A large-scale audit of GitLab Cloud public repositories uncovered more than 17,000 active secrets across nearly 2,800 domains, raising fresh concerns over developer security practices and the widespread leakage of sensitive credentials on open platforms.
A sweeping security assessment of GitLab Cloud has revealed more than 17,000 live secrets unintentionally exposed in public code. Security engineer Luke Marshall conducted the scan using TruffleHog, an open-source tool designed to detect sensitive credentials such as API keys, tokens, and passwords. The review covered all 5.6 million public repositories on the platform, highlighting significant risks stemming from insecure coding and repository hygiene.
Automation enables 24-hour scan of millions of repositories
To execute the large-scale audit, Marshall leveraged GitLab’s public API to enumerate every public repository and channelled the data through Amazon Web Services for automated analysis. Repository names were queued through AWS Simple Queue Service, while AWS Lambda instances ran TruffleHog scans with high concurrency. This setup enabled the entire scan to finish in just over 24 hours at a cost of $770.

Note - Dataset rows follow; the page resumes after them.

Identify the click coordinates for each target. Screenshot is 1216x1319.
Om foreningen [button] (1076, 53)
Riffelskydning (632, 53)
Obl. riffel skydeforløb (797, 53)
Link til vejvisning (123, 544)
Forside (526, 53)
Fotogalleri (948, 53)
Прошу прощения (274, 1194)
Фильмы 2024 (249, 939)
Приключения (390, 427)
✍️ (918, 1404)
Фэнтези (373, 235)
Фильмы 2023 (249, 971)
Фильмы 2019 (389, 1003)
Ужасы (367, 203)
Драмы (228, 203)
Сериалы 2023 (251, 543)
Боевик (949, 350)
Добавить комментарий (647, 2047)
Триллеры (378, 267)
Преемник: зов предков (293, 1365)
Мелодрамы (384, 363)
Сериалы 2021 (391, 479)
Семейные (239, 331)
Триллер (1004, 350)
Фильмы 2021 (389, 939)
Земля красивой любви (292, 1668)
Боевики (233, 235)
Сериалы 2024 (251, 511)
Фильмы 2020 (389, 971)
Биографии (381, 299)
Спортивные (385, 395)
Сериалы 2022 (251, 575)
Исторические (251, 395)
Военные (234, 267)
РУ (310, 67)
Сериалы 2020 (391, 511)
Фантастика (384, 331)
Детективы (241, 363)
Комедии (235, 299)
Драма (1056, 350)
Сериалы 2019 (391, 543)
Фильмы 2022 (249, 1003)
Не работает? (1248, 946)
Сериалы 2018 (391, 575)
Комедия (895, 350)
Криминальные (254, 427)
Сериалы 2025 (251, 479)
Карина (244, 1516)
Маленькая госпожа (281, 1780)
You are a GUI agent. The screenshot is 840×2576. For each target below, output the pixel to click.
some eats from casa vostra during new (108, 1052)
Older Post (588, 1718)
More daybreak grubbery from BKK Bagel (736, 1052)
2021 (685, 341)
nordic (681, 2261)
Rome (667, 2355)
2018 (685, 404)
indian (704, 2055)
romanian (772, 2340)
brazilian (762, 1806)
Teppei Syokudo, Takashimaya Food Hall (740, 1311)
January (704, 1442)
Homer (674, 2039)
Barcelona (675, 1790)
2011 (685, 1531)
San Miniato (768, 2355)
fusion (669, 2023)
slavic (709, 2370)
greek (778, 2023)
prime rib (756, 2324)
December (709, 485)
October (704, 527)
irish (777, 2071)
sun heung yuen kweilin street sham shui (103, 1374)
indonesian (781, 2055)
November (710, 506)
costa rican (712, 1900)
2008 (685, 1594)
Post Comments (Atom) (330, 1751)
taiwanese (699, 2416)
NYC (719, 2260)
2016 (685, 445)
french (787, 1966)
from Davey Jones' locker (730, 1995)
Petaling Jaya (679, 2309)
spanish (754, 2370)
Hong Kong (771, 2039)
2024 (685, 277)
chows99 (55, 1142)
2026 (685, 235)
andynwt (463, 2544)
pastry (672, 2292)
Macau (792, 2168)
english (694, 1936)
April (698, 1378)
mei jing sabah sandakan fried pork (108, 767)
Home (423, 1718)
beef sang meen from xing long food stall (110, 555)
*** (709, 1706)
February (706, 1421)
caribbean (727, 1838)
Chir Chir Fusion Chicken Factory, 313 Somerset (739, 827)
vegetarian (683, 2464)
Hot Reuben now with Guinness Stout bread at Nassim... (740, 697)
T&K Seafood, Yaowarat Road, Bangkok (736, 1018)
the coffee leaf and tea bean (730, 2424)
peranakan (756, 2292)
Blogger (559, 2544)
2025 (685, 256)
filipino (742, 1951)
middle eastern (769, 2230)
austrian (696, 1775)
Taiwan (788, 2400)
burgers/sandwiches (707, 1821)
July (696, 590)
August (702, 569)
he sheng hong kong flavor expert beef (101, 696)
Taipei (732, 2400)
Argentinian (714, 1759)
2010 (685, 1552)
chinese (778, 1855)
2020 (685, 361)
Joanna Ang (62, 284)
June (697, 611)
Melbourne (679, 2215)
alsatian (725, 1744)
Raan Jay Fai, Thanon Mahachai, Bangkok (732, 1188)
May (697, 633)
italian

The findings reveal 17,430 verified secrets—nearly triple the number discovered in a previous Bitbucket audit—with a 35% higher density of exposed credentials. Some secrets dated back to 2009 and remained active, despite industry-wide efforts to improve secret management.
GCP keys lead exposed credentials; notifications trigger revocations
Google Cloud Platform keys accounted for the largest share of leaked secrets, followed by MongoDB credentials, Telegram bot tokens, OpenAI keys, and more than 400 GitLab API keys.
To alert affected organizations, Marshall deployed automated notification workflows using AI-assisted email generation. His disclosures led to multiple bug bounty rewards totalling $9,000. While many companies responded by revoking compromised keys, a number of exposed secrets still remain publicly accessible on GitLab.